I take a deep breath and try to comprehend what is about to happen. A shower. Wow. It’s been months. I don’t even think I remember what having a shower feels like anymore.
She returns minutes later with a waterproof neck brace and variously sized pieces of plastic, before covering and carefully taping up my colostomy, all eight of my incision sites and the IV line in my right arm. She finishes the twenty-minute prep session by switching my neck-brace for a waterproof one and helps me manoeuvre onto the shower seat.
Pulling out the shower-head, she turns it on and lets the water trickle through her hand, raising her eyebrows at me in anticipation as she waits for the right temperature.
Turning the faucet towards me, she allows the water to trickle down my front. I gasp, losing myself in the sensation of gentle taps of warmth all over my body. Lifting the faucet up to my head, I lean it forward into the flow, and feel consumed in a glow of energy as the warmth makes it’s way down my head and over onto my shoulders, my ears filled with the drumming of gushing water.

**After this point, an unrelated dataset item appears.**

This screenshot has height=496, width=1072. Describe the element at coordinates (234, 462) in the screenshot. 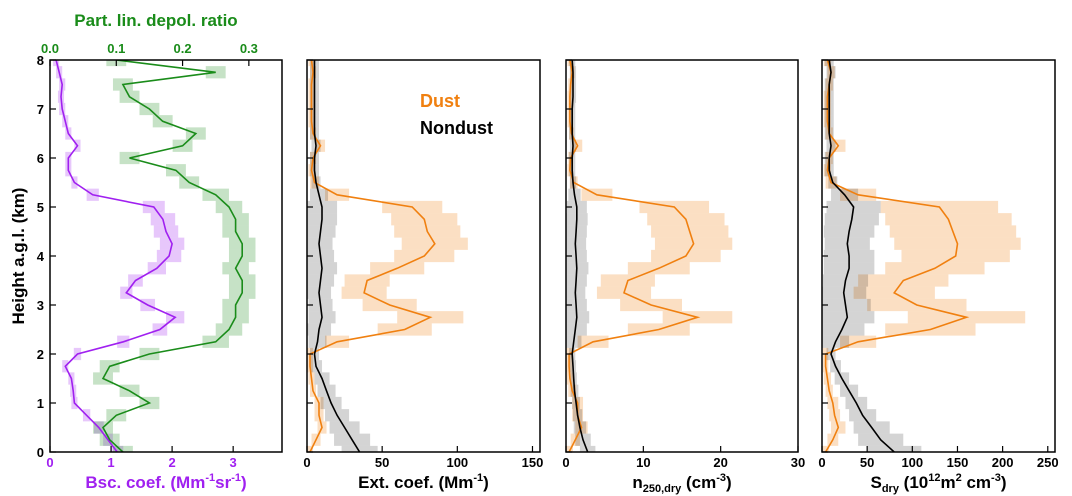

I see `x-tick-label: 3` at that location.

She massages shampoo into my hair, filling my nostrils with the smell of lemons, and rubs a warm soapy flannel over the contours of my body. As she does this, I flit between joy and horror, as each new area she touches reveals another part of my body that has either completely lost sensation, or fires against the flannel like an open sore. My left foot explodes with such intensity when the flannel reaches it that I emit a loud shrieking sound.
“Pleeeaase stay away from my foot”, I plead, like a desperate banshee.
Recognising quickly how overwhelmed I am by the experience, Perla decides that this is enough for tonight. She gently turns off the water, pats me slowly dry with a rough hospital towel and wheels me back to bed.
I clamber under the sheets, feeling the movement of each fibre of cotton against my body as I pull the covers up to my chin, reacclimatising to the heightened sensitivity of clean skin. What a trip.
I stare at the ceiling and wait for the weight of the world to lift off of me, along with all that dirt.